_WHAT IS REQUIRED:_
Search the material below for the string "right" and extract each line that has it.

_ _ _ _ _ _ _

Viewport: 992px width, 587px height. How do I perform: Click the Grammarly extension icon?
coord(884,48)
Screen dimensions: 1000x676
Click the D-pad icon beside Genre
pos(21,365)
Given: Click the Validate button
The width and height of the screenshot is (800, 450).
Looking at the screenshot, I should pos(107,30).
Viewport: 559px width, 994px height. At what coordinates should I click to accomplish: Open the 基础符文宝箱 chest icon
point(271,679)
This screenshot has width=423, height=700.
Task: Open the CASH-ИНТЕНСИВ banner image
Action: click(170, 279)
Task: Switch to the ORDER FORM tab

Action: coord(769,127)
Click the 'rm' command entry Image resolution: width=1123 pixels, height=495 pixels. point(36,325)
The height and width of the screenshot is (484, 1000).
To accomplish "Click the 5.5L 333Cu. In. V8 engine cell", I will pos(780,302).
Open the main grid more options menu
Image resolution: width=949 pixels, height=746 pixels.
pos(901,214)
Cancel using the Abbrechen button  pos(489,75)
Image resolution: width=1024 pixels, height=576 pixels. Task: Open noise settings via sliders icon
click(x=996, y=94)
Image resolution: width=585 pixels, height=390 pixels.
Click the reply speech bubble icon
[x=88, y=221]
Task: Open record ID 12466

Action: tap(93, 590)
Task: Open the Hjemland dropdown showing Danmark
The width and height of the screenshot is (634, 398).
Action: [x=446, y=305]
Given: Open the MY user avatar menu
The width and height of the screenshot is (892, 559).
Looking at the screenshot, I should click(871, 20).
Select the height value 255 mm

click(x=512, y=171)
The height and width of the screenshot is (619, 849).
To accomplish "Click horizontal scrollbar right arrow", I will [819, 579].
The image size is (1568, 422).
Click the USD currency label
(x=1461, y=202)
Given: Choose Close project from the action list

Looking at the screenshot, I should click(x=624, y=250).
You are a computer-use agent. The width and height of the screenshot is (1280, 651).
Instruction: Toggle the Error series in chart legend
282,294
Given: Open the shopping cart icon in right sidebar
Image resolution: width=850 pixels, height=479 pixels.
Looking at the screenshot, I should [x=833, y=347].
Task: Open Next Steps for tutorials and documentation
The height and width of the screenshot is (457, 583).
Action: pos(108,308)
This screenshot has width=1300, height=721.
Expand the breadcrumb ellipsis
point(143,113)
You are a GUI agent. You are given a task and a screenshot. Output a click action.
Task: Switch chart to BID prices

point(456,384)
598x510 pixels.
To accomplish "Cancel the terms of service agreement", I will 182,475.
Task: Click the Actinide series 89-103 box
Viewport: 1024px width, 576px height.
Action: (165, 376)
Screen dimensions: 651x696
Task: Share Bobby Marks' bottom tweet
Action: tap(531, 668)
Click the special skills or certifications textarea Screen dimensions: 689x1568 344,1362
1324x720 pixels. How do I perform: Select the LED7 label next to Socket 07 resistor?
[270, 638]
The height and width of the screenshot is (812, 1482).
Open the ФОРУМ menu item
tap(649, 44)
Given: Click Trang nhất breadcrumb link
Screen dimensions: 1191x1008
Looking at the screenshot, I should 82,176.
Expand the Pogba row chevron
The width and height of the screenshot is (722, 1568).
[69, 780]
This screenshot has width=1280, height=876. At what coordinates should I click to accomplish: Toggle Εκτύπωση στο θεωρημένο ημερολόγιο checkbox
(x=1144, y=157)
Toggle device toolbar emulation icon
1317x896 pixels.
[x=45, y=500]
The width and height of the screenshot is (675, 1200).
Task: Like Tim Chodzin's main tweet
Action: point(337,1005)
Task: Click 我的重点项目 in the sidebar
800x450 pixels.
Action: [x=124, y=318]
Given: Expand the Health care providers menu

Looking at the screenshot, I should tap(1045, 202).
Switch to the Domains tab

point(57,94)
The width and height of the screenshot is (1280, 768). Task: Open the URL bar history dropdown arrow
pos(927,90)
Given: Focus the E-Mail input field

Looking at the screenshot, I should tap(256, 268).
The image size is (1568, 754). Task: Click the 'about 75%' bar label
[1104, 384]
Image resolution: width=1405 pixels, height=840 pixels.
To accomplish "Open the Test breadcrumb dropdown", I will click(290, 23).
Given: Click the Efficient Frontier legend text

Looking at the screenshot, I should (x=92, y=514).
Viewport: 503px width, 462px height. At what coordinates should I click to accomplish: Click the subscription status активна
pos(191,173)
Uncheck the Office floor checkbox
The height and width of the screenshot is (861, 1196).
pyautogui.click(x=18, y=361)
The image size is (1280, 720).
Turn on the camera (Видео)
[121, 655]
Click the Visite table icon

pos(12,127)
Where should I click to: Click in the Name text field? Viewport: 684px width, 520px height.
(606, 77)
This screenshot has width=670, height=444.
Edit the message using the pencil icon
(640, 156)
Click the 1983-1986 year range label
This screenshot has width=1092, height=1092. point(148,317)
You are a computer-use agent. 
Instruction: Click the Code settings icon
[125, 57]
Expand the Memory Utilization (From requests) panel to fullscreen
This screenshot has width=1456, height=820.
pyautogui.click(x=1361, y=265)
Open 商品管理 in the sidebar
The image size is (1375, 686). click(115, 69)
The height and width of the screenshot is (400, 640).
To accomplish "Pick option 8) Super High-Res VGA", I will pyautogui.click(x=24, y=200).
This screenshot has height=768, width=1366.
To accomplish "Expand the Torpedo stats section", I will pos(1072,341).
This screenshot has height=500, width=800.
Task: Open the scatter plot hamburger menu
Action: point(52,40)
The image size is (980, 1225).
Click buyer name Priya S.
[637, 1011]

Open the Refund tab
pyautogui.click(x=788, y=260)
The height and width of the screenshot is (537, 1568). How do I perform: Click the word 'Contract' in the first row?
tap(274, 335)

_ _ _ _ _ _ _

_OUTPUT FOR THIS EXERCISE:_
To accomplish "Click horizontal scrollbar right arrow", I will [819, 579].
Given: Open the shopping cart icon in right sidebar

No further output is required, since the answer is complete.